Up, up and away.
I love airports. As a writer, I'm forever in search for the story. The one I'm allowed to build from scratch based on an inspiration from the handsome guy standing next to me at Starbucks.
Where's he going? Why? Is he coming back? Does he have a girl he left behind, or one he's going to fetch on bended knee? Is he a rogue on the run, trying to stay one step ahead of the mobster he screwed out of a wad of cash, which he now plans to use to indulge in a Gingerbread latte—extra whip?
And what about the girl sprawled in chairs, her overstuffed bag tossed carelessly at her feet, her fingertips flying over the tiny keyboard in her palm? She's "yell-texting", you can tell by the flurry of fingers, her tight lips; her furrowed brow.
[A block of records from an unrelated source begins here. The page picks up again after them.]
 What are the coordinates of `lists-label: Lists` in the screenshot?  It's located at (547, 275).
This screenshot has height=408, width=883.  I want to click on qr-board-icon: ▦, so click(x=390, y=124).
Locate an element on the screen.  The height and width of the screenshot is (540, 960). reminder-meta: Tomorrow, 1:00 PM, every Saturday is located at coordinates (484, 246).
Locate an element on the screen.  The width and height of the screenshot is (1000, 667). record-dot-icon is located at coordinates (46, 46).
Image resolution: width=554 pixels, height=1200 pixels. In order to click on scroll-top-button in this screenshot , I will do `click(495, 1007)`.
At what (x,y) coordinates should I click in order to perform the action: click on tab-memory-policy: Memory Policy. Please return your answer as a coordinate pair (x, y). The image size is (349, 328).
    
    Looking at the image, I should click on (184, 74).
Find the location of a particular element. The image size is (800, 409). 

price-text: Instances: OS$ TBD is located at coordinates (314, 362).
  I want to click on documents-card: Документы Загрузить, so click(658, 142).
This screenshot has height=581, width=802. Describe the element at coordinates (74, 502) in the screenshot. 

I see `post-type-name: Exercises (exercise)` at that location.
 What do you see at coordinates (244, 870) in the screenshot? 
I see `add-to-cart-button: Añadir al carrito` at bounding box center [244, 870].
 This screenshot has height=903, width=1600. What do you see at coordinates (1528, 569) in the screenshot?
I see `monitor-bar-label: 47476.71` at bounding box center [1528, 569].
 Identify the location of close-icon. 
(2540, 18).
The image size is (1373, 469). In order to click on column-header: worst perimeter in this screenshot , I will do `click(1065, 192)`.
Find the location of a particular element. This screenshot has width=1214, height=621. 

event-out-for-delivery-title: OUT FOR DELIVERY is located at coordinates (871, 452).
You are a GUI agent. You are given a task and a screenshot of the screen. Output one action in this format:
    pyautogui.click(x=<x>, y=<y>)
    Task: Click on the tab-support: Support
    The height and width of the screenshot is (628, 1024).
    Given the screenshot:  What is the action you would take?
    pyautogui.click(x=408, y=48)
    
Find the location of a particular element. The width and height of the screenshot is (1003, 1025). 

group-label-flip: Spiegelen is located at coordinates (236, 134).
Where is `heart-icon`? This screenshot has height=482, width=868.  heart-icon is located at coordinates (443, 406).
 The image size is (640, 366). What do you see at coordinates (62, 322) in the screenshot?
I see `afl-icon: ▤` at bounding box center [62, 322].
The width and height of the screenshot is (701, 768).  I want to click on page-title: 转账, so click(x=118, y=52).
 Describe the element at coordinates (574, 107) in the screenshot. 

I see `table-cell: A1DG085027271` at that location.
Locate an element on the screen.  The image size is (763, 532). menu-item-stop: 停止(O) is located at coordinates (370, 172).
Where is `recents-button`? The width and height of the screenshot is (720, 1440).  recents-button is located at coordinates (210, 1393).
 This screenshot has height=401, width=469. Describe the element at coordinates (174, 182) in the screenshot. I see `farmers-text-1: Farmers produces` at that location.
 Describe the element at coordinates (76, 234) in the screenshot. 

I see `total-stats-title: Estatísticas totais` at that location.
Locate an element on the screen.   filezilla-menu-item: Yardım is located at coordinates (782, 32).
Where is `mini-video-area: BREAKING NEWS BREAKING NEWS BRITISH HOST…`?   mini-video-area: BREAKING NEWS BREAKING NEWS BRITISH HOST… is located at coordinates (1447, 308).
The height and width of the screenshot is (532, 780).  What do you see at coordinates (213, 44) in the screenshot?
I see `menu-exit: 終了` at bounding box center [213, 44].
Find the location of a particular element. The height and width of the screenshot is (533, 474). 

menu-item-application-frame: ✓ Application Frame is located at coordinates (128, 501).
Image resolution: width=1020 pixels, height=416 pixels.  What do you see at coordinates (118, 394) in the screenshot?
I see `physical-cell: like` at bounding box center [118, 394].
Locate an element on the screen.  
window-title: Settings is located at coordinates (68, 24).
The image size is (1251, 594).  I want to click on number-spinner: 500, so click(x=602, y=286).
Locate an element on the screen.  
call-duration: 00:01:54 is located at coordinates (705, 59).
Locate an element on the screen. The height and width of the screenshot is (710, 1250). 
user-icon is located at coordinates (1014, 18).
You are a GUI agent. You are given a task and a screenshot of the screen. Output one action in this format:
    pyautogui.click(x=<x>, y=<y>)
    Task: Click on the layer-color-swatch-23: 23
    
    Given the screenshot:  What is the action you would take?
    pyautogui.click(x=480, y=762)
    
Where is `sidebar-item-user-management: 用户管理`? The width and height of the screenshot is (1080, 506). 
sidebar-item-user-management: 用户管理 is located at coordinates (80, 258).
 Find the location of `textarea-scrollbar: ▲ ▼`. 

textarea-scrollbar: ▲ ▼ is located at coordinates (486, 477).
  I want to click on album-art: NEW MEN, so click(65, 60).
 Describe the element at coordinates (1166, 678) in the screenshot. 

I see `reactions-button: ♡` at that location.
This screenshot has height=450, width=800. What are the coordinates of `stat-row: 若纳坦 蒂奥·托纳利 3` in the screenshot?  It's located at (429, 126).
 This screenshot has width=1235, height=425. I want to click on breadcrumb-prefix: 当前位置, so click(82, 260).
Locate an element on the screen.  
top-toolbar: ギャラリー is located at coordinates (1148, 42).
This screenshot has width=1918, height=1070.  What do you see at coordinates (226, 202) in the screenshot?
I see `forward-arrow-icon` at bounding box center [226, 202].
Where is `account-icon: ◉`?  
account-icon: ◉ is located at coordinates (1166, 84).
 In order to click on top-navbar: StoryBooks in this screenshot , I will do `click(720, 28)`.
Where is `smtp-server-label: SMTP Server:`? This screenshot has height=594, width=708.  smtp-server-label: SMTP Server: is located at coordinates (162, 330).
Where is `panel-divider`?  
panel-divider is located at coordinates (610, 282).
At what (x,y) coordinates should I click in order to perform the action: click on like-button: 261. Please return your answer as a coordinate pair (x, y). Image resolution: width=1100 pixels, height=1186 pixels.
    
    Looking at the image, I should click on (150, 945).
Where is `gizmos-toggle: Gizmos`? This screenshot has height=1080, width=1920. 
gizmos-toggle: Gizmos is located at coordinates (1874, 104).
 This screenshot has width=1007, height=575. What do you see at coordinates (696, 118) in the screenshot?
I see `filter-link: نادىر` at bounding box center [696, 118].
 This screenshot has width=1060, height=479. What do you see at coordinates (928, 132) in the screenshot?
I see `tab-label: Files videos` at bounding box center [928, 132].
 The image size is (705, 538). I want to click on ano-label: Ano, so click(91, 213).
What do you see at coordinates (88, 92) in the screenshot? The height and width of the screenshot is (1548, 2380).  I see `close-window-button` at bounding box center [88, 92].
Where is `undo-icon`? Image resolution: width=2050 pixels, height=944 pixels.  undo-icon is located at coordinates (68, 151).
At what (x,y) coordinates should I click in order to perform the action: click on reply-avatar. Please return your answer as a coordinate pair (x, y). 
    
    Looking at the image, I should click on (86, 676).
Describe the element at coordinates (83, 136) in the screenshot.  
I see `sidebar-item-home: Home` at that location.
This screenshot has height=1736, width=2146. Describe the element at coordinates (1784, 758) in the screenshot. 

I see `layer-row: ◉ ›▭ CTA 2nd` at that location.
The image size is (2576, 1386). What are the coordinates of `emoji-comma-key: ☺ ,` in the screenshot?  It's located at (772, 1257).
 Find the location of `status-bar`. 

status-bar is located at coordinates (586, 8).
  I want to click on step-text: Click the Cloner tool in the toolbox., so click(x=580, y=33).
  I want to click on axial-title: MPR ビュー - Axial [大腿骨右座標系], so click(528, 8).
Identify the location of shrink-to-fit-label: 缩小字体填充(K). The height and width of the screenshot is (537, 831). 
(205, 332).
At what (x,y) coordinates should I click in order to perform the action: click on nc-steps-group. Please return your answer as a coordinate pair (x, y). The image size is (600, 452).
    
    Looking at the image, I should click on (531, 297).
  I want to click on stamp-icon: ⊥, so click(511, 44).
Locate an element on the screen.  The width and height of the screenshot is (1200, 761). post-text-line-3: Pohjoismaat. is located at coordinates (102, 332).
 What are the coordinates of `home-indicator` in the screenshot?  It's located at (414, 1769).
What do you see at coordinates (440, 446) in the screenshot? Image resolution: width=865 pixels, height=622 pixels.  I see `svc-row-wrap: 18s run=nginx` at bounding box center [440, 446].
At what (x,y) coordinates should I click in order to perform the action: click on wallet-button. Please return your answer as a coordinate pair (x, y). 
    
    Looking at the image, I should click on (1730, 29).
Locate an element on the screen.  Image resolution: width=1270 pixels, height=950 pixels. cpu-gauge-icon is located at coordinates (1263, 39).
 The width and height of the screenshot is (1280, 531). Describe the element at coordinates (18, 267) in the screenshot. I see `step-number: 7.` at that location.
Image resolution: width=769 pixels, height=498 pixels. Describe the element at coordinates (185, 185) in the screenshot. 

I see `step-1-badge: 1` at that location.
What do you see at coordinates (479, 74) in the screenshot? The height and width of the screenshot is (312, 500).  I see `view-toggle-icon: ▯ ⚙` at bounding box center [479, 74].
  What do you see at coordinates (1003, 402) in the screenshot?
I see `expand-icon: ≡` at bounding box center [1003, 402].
Who's getting the brunt of her wrath?
What about the young man with the guitar slung over his shoulder and a backpack he likely salvaged from the back of a closet, the one he used to stuff with high school textbooks and marble notebooks scrawled with lyrics to his songs instead of notes from history or algebra class; what's his story?
Off to Nashville? Or L.A.? Or New York City to strum his way from a street corner in Greenwich to a sold out show in Madison Square Garden? His only source of transportation; one flight, a wing—and a prayer. It works for some— and that's what keeps the dreamer dreaming.
They've got stories. Every one of them. Airports are full of them. I watch, because one of them is next under my scope. Bound for the blinding, probing glare of my screen and my "tap, tap, tap" of keys -- determined to expose their story, even if it is a simple, manufactured product of my imagination.